作答要求:
**A)** 用兩句話概括下面這段談論三太太與母親「修善」的文字。
**B)** 根據下面這段談論三太太與母親「修善」的文字,回答以下問題:
(i) 母親懷疑「我」遷怒打貓,是因為發生了什麼事?
(ii) 「我」覺得母親怎麼樣?請用文中原話回答。
(iii) 在兔與貓的強弱對比下,三太太的無原則修善表現為什麼?

原文:
----

而在後文中,因為三太太家的兔子被貓吃了一事,母親懷疑文中“我”遷怒打貓,“我”便覺得母親“實在是太修善了”。母親對貓維護之表現出來的修善,與三太太對兔子維護保護出來的修善,又有何差別呢?亦如母親從文中“我”這裡保護的貓是傷害“兔”的欺壓者一般,三太太從“貓”那裡保護的大兔對於無辜逝去的小兔來說,也未必屬善,但三太太也好,母親也罷,大抵只有保護“弱者”的同情心,而並未考慮這個弱者是否值得被保護。由此,我們不難看出,魯迅這是在批評以三太太為代表之拯救者身上表現出的“無原則修善”。

因為兔子和貓對比起來屬“弱者”,在兔與貓的強弱對比下,三太太之無原則修善就表現為其毫不猶豫地選擇去“偏袒”兔,這就好像拯救者在強與弱的對比下,毫不猶豫去驅趕“強”,幫助“弱”一般。但是,這種由“強弱關係”而衍生出之“理所當然”一般的“幫助”,往往是將拯救者推入可悲境地的“手”。

----

所示材料:
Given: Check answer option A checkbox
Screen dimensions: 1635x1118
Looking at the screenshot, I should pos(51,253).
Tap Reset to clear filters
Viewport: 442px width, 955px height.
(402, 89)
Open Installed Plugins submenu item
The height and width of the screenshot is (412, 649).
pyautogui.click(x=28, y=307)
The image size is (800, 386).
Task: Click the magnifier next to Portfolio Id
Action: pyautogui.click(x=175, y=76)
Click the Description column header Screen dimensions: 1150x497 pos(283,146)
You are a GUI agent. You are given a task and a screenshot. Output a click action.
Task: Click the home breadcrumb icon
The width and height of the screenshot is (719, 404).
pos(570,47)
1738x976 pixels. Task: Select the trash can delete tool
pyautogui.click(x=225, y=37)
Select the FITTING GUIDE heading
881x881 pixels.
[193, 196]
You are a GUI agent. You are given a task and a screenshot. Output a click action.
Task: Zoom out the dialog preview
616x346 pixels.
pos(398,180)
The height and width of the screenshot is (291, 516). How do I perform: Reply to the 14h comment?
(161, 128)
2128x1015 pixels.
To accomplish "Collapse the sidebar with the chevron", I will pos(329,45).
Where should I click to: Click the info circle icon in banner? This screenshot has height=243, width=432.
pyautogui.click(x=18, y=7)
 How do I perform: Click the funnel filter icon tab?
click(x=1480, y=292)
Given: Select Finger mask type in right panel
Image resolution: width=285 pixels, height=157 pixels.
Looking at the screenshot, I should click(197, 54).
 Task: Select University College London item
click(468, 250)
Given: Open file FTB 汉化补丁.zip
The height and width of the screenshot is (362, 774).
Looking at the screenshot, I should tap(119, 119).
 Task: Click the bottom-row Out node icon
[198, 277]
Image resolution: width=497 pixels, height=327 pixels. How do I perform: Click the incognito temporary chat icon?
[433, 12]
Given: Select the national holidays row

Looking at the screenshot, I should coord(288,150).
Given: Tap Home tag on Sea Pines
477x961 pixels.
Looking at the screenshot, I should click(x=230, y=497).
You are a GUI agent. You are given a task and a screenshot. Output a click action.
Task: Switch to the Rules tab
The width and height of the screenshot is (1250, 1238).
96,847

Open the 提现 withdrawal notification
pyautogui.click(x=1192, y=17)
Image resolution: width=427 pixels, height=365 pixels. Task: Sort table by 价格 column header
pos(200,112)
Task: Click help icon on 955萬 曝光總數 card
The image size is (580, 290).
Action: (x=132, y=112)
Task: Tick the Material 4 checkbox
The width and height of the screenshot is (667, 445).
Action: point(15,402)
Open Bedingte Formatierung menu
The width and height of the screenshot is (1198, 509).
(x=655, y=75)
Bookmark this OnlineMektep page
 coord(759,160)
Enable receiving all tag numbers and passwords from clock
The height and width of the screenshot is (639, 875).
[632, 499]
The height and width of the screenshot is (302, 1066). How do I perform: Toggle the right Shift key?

----

參考答案:
**A)** 母親維護貓、三太太維護兔,都只出於保護「弱者」的同情心,並未考慮這個弱者是否值得被保護,文中認為魯迅藉此批評拯救者身上的「無原則修善」。這種由強弱關係衍生出、彷彿理所當然的「幫助」,往往會把拯救者推入可悲的境地。

**B)**
(i) 三太太家的兔子被貓吃了。
(ii) 「實在是太修善了」。
(iii) 毫不猶豫地選擇去「偏袒」兔。